The business man got in the 1st cab in the line, "How much for a ride to the airport," he asked? "Fifteen bucks" came the reply.

"And how much for you to give me a blow job on the way?"

"What???!!!! Get the hell out of my cab."

The business man got into the back of each cab in the long line and asked the same questions with the same results. When he got to his old friend at the back of the line, he got in and asked "How much for a ride to the airport"? The cabbie replied "Fifteen bucks" The business man said "OK" and off they went.

Then, as they drove slowly past the long line of cabs the business man gave a big smile and thumbs up sign to each driver.


Robbery


Robbery 1

This is a true story that was reported recently by the New York Sun.

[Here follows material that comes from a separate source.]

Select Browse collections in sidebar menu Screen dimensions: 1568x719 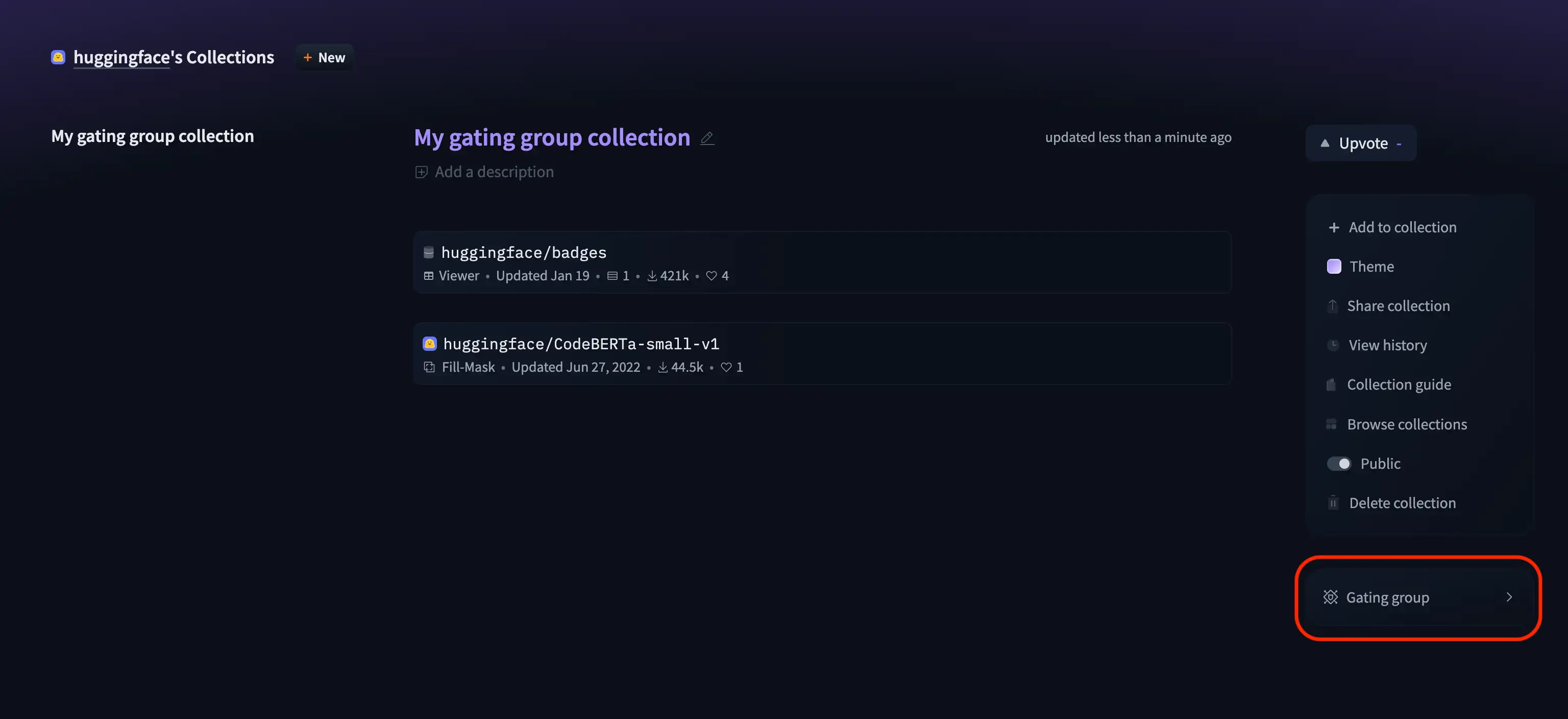coord(1406,424)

A man named Rabinowitz came out of a restaurant just as a taxi was driving off. He yelled, "Taxi," and the driver stopped for him. "Bathgate and Tremont Avenues," he ordered. When the cab arrived there, Rabinowitz alighted, walked into the Bronx police headquarters, emerged with two cops, and arrested the driver. It was Rabinowitz's taxicab.

Robbery 2

Drunk to Taxi Driver: "Home, James."

Taxi Driver: "What d'ya mean -- Home James? This is a public taxi."

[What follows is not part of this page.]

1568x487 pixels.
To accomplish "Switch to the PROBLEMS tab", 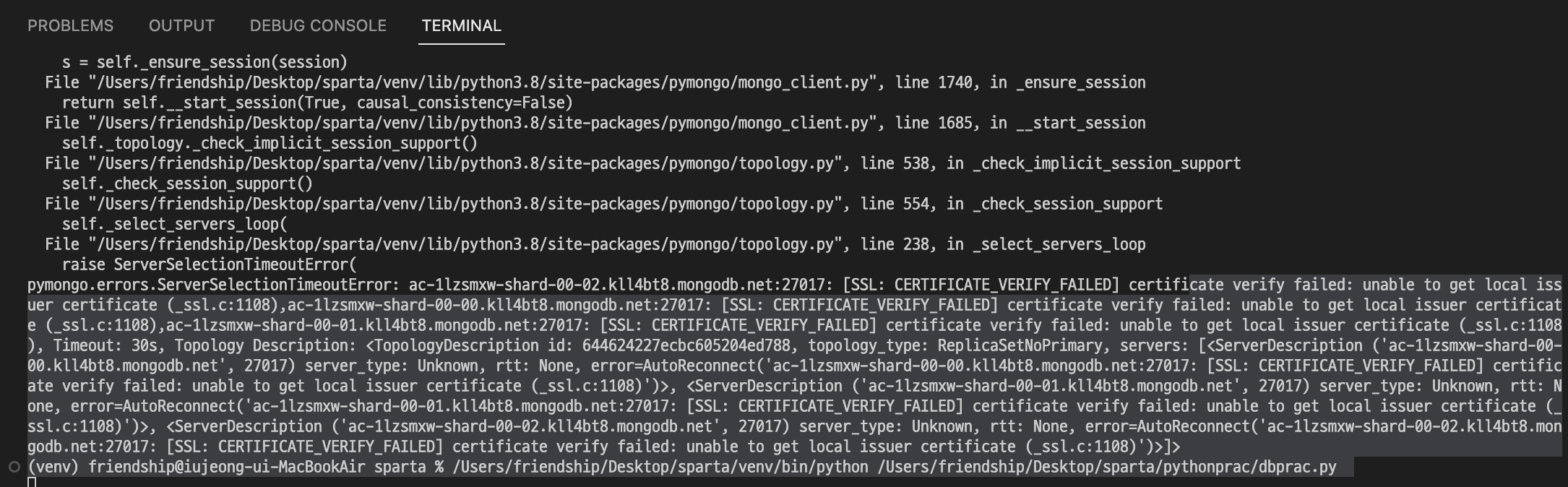I will tap(70, 26).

Drunk: "Oh, very well. Home, Jesse James."

Robbery 3

Things don't happen as often now as they did in the old days. Most of the boys today are honest but poor not like in the old days when they came tough in this racket. And it was a racket then! You had to be tough. Why in the early 1920's, a driver had to be tough to stand all the "stick up" gaff! Those that could not stand it had to quit and many quit. Why we used to have several stick ups per man every week! We were pretty careful at nite time not to pick any suspicious characters and on dark streets. We'd just pass them by. They worked it slick by hailing a cab and asking to be driven to some dive where several other "mugs" were waiting for the sucker for all they could get out of him. It was a regular business till the police caught up with it.

Robbery 4

Cab, n. A tormenting vehicle in which a pirate jolts you through devious ways to the wrong place, where he robs you. [Bierce's acerbic definitions were first published in the 1870's in San Francisco newspapers.]

Robbery 5

"What is the modern world coming to when a gang of thieves arrive at the place they are going to rob in a taxi?" Justice Morris asked the defendants in a robbery case at the Auckland High Court. "I despair of the future for our country when a group of louts like you lack the intelligence to take even basic precautions to evade detection."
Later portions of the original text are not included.